The semi-finals of the third NBA The Cup, initially called the In-Season Tournament in 2023, will be played on Saturday in Las Vegas. The NBA, happy with the third-year event, is choosing not to change its placement in the 2026 calendar.
“We’ll be in December again for the Round of 16 next year,” said Evan Wasch, NBA executive vice president and head of basketball strategy and growth. “So far, we are very pleased with what we have seen during this period from November to December.”
Several measurements illustrate the NBA CupThe success of generating interest at the start of the season. Social media views on NBA-owned platforms in November doubled since 2019, with the largest year-over-year increase occurring in the tournament’s first year in 2023. This season, NBA Cup nights average 24% more views than non-Cup nights.
NBA Cup group games over the past three seasons have averaged 1.44 million viewers, up 26% from comparable November nights last season before the tournament. Although television audience comparisons to this season are tricky because the league has new media partners this year (including NBC), the final week of this year’s NBA Cup group stage was the most-watched week of the regular season since the 2018-19 season, excluding Opening Week and Christmas.
In terms of corporate partners, the tournament is also progressing positively, with sponsors increasing from seven in 2023 to 14 in 2025.

Wasch noted that no decisions have been made beyond 2026 regarding the Cup schedule. January, however, is a busier and more uncertain time in the sports calendar, with the recent expansion of the 2022 NFL playoffs and the potential further expansion of the College Football Playoff.
The NBA isn’t opposed to adjustments — even a change as drastic as competing European teams are reportedly on the table — but the league is in no rush.

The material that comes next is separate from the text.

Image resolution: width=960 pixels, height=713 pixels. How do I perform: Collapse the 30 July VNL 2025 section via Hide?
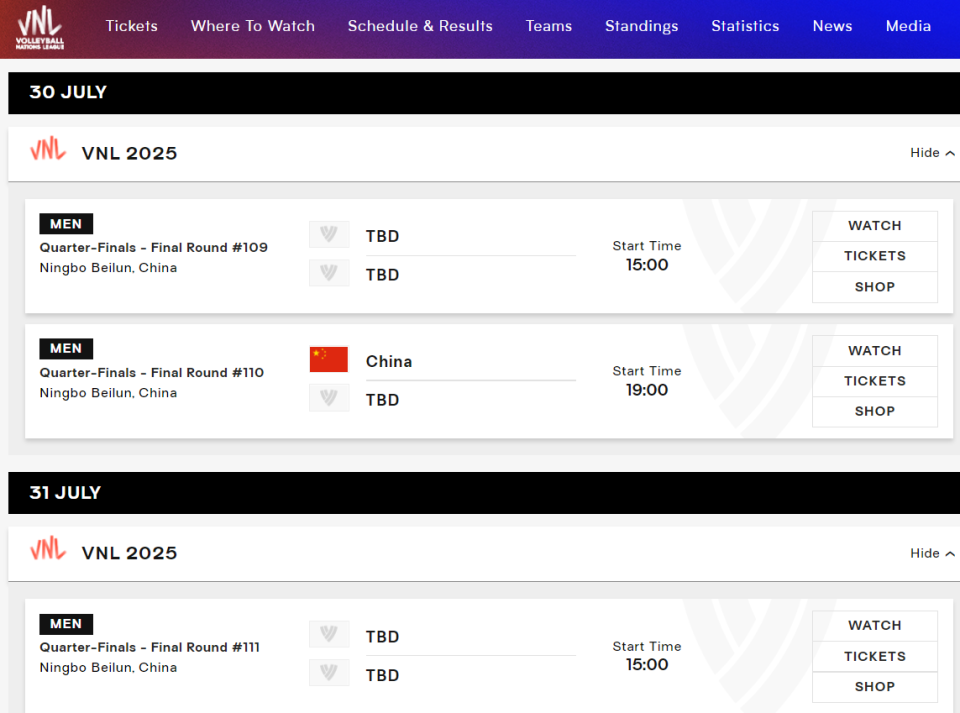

“The vision we had with the Cup several years ago was to create a second championship,” Wasch said. “Momentum has been building over the last couple of years, but it was always a long-term vision…that could become a true basketball event and legacy for players and teams. It could take five, 10 years, or even a generation, to take hold like we think.”

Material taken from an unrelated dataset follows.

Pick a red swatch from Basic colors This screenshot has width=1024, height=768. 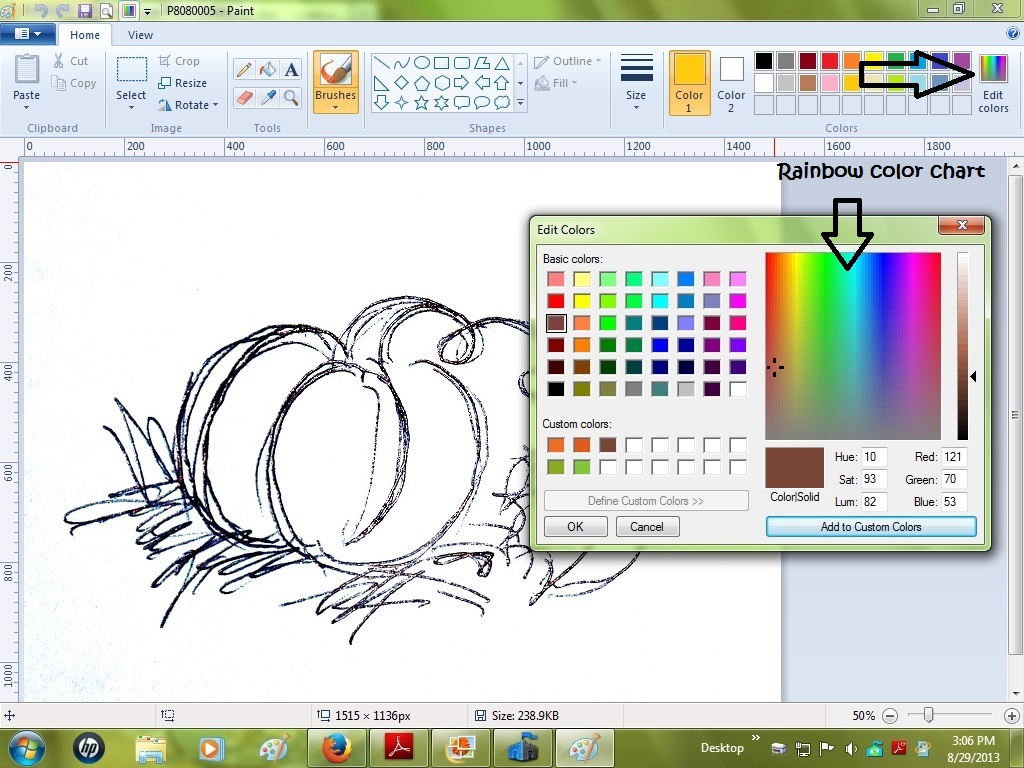(x=554, y=300)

The format remaining the same as in 2024, the most important changes in 2025 could concern the presentation. The Round of 16 is being broadcast exclusively by new media partner Amazon, which broadcast its first NBA game seven weeks ago but immediately made its mark as almost all the games on Prime Video so far have been Cup matches.
“This is (Amazon’s) event. That’s what they’re going to throw their weight behind in trying to do things differently,” said Paul Benedict, NBA senior vice president and chief broadcaster.
For the semi-finals and final, the performance of the national anthem and live presentations of the starting lineup will be part of the broadcast. The move comes after the 2025 NBA Finals, when the league reintroduced live starting lineup intros before Game 5 in response to fan complaints that the Finals broadcast was too similar to the regular season. “The branding part, which was a takeaway from last year’s finale, was important,” Benedict said. “We’re trying to really organize this.”
But the product on the field comes first. It helps that about 60% of Cup games have been “clutch” games (with a point differential of five points or less in the final five minutes). That’s higher than the 56% regular season rate and 53% playoff rate over the past three years.
Player buy-in has been crucial, but not surprising, given that the tournament was negotiated between the league and its players’ union during collective bargaining in 2023. Orlando Magic forward Paolo Banchero said the environment “simulates the playoffs a little bit,” echoing other players’ sentiments about the competitiveness of the games.
Wasch says the league would like to create even more urgency around previous round-robin games. It’s, in a way, a simple elimination: eight of the 22 teams that went 3-1 in the group stage didn’t advance to the round of 16.
“A group stage feels like you have some breathing room from a competitive point of view, but it’s very little,” Wasch said. “If you want to be sure of progressing in the Cup, you have to be 4-0 to guarantee it… I don’t think that’s taken into account yet, but I think it will happen over time.”
The biggest change in 2026 will be to play the semi-finals in their home markets, with only the final played at a neutral site, so that teams can get an extra round of fan engagement in their home arenas. Ultimately, this final location may not be Vegas either.
“Whether it’s here in Vegas or in another market in the future,” said Kelly Flatow, NBA executive vice president and global head of events, the focus is on “building the championship to be this incredible crown jewel.”